I’m so hungover my hair hurts. I just almost cried because the man in the coffee shop knew how to make a soy latte. Last night’s clothes reek of cigarette smoke. This can mean only one thing: I am at Eurovision.
After a somewhat drippy La La Land-esque ballad won last year, every gay man in London and a few female media types have descended on Lisbon for Eurovision Week. I’ve lost count of how many pastel de nata I’ve eaten and I’m typing this while fairly wankered on sangria, having just come from the second semi-final. If you thought the Eurovision Song Contest only existed from 8pm to 11pm on Saturday, you are mistaken.
Since 2007, two semi-finals have decided which 26 countries will participate in the Saturday Grand Final. Eurovision fandom goes so much deeper than you think. There are “Saturday Fans” who, like my mum, believe Eurovision is one night a year. There are “Fans” who will cancel plans to watch the semi-finals on BBC Four, too. Then we have “Super Fans” who, like me, will make a holiday of Eurovision if it’s hosted somewhere with a beach or cute cafes. And then there are the “Uber Fans”. They’ll mention Eurovision in their Twitter bios. They occasionally appear on the news.
So, will SuRie – the UK entry – win? I’m afraid I very much doubt it. This is nothing to do with Brexit, block-voting or our lack of land-locked neighbours
Here, I present a nifty guide to Eurovision for “Saturday Fans” so you can wow the host of the Eurovision party you’re hopefully attending. This year, the final will be closer than ever – there’s no clear winner. Here are some notable entries so you can hold your own in conversation:
Netta – Toy (Israel)
A huge fan favourite, Netta’s slightly Meghan Trainor-esque ode to female empowerment certainly stands out from the crowd. Perhaps too weird to win over the voting public, however.
Elina Nechayeva – La Forza (Estonia)
I think this one will win over some Saturday Fans. It’s opera and she has a… light-up dress thing. It’s different to anything else in the competition this year. A dark-horse contender.
Saara Aalto – Monsters (Finland)
Yep! Saara Aalto from The X Factor is representing Finland with a Lady Gaga-ish number. Interesting fact: Saara is the voice of Anna in the Finnish version of Frozen!
Ryan O’Shaughnessy – Together (Ireland)
This one is super cute – the staging features a sweet love story between two boys. This is causing a right kerfuffle at the mo, as China cut the kiss from their broadcast, prompting Eurovision bosses to pull the screening of the second semi-final altogether.

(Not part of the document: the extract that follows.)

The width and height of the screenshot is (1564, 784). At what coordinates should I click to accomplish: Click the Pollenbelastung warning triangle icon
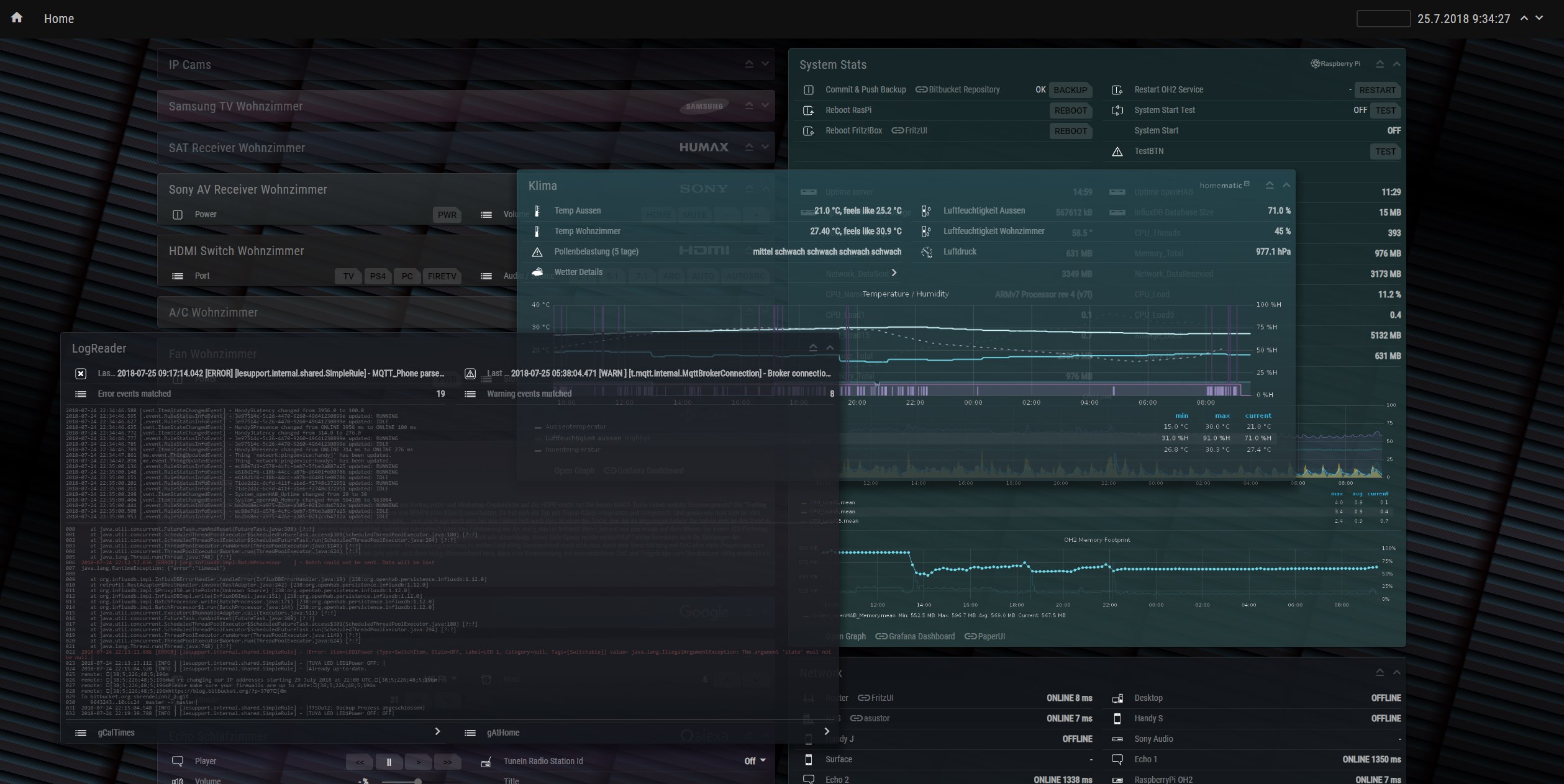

Eleni Foureira – Fuego (Cyprus)
This is the one I’d be tempted to stick a tenner on. You can’t walk down any street in Lisbon without someone chanting Fuego-oh-oh at you. It’s become the catchphrase of Eurovision 2018. It’s classic Eurovision and Eleni has astounding hairography.
Alexander Rybak – That’s How You Write a Song (Norway)
You may recognise Rybak because he won Eurovision in 2009 with his song Fairytale (the one with the violin? No?). He’s a fan favourite and the song is a bit Timberlake. Top three, easily. The violin makes another cameo.
Jessica Mauboy – We Got Love (Australia)
Sigh. YES, Australia performs in Eurovision. It’s because the contest is a huge hit in Australia and they were selected to take part in the 60th anniversary. They’ve since… stuck around. If Australia wins, it’s likely they’d host the final in the UK, so that’s cool!
Benjamin Ingrosso – Dance You Off (Sweden)
The first rule of Eurovision: never count Sweden out. A huge reality-TV star back home, Ingrosso is well-known across Scandinavia. The song is slick, cute and boasts distinctive staging.
Michael Schulte – You Let Me Walk Alone (Germany)
They have literally cloned Ed Sheeran. And people seem to like him, so…?
SuRie – Storm (United Kingdom)
If you’re not a rabid Uber Fan, I imagine the Eurovision Song Contest is about backing your country’s entry and not participating in the backstage intrigue and politics. So, will SuRie – our entry this year – win? I’m afraid I very much doubt it. This is nothing to do with Brexit, block-voting or our lack of land-locked neighbours. Other songs simply seem to be catching fire (or, indeed, fuego). That said, SuRie is a talented performer, a consummate professional and this is in no way a Daz Sampson, Jemini, Electro Velvet, nil-point, national embarrassment situation.
So, in honour of Lisbon 2018, get the sangria and custard tarts in, print out your score cards and do a shot every time there are pyrotechnics. Drink everything if someone plays a traditional folk instrument.